Securely managing encrypted data on an untrusted party is a challenging problem that has motivated the study of a variety of cryptographic primitives. A special class of such primitives allows an untrusted party to transform a ciphertext encrypted under one key to a ciphertext under another key, using some auxiliary information that does not leak the underlying data. Prominent examples of such primitives in the symmetric-key setting are key-homomorphic PRFs, updatable encryption, and proxy re-encryption. Although these primitives differ significantly in terms of their constructions and security requirements, they share two important properties: (a) they have secrets with structure or extra functionality, and (b) all known constructions of these primitives satisfying reasonably strong definitions of security are based on concrete public-key assumptions, e.g., DDH and LWE. This raises the question of whether these objects inherently belong to the world of public-key primitives, or they can potentially be built from simple symmetric-key objects such as pseudorandom functions.
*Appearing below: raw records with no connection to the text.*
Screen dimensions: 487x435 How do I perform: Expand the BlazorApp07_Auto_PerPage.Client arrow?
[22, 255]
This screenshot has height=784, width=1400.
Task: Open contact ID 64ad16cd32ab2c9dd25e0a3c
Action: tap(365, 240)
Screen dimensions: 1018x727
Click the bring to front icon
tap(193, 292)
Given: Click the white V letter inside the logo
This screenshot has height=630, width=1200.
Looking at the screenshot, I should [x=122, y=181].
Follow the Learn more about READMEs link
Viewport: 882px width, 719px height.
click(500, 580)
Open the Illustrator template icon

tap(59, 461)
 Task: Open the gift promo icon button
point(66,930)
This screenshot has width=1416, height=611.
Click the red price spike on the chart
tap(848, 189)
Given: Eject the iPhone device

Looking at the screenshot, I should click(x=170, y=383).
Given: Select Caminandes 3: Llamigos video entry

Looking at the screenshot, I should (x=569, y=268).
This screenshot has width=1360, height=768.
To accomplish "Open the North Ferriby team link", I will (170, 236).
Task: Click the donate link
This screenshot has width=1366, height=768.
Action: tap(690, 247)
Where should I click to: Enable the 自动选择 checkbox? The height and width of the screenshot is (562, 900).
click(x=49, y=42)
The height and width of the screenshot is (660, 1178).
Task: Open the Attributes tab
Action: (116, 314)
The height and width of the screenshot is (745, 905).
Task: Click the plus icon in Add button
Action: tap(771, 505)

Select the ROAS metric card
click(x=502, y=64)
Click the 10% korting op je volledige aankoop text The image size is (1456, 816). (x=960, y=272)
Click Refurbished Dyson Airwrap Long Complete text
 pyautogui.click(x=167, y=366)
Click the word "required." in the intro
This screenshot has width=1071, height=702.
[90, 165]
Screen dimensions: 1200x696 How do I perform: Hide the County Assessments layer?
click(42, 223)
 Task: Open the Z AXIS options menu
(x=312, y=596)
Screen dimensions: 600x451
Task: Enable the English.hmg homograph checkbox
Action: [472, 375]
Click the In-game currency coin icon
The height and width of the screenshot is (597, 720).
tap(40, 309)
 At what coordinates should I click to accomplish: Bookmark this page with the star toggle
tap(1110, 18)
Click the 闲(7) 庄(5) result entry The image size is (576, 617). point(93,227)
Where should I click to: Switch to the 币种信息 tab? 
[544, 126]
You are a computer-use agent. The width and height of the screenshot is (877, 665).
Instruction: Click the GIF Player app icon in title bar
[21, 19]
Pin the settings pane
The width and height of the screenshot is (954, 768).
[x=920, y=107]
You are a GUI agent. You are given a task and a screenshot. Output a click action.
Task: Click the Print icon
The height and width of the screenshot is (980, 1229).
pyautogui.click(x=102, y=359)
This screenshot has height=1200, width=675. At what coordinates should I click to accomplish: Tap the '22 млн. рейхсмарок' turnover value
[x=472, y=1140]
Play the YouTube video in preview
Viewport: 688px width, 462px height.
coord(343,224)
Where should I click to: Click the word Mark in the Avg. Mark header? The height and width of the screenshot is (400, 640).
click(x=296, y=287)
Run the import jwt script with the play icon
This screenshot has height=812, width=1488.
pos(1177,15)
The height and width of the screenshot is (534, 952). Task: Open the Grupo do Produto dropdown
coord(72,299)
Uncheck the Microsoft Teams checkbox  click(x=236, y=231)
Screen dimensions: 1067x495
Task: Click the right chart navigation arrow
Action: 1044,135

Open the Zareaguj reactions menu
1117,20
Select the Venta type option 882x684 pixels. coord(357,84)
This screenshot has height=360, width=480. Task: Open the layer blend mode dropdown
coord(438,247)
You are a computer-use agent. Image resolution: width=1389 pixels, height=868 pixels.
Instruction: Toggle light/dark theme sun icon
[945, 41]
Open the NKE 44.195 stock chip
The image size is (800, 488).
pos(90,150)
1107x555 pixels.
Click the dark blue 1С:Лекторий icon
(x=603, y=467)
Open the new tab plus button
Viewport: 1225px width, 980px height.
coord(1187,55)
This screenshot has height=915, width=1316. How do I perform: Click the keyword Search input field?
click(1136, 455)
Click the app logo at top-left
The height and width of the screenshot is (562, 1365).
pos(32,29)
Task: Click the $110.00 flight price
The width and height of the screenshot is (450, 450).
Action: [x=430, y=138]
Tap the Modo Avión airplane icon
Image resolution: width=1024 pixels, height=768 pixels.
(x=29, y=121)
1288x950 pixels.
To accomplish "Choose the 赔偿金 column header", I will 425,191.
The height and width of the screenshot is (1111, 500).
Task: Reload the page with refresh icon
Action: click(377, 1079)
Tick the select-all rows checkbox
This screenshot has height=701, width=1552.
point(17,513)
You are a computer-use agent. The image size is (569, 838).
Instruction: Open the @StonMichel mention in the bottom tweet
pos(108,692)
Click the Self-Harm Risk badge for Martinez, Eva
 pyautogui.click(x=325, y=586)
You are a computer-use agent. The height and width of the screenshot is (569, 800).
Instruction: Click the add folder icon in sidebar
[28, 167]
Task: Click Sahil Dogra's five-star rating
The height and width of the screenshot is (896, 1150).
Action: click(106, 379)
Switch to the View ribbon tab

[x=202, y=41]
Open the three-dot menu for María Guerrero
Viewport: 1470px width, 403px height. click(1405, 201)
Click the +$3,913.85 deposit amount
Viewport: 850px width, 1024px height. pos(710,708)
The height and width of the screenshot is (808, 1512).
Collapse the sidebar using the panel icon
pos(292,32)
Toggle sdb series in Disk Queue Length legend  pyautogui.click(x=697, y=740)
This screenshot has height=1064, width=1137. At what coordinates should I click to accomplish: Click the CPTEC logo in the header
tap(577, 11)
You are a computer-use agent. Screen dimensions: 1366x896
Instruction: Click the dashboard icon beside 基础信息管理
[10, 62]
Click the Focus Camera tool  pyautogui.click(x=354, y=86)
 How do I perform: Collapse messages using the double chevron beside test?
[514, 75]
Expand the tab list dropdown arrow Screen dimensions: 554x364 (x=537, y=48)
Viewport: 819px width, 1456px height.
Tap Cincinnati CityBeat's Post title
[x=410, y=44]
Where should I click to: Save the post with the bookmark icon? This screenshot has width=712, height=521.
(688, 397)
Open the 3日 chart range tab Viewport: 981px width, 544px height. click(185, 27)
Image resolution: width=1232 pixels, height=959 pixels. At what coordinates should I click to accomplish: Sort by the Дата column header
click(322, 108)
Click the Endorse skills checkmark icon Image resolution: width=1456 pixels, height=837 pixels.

In this work, we show that the latter possibility is unlikely. More specifically, we show that: • Any (bounded) key-homomorphic weak PRF with an abelian output group implies a (bounded) input-homomorphic weak PRF, which has recently been shown to imply not only public-key encryption (PKE), but also a variety of primitives such as PIR, lossy TDFs, and even IBE. • Any ciphertext-independent updatable encryption scheme that is forward and post-compromise secure implies PKE. Moreover, any symmetric-key proxy re-encryption scheme with reasonably strong security guarantees implies a forward and post-compromise secure ciphertext-independent updatable encryption, and hence PKE. In addition, we show that unbounded (or exact) key-homomorphic weak PRFs over abelian groups are impossible in the quantum world. In other words, over abelian groups, bounded key-homomorphism is the best that we can hope for in terms of post-quantum security. Our attack also works over other structured primitives with abelian groups and exact homomorphisms, including homomorphic one-way functions and input-homomorphic weak PRFs.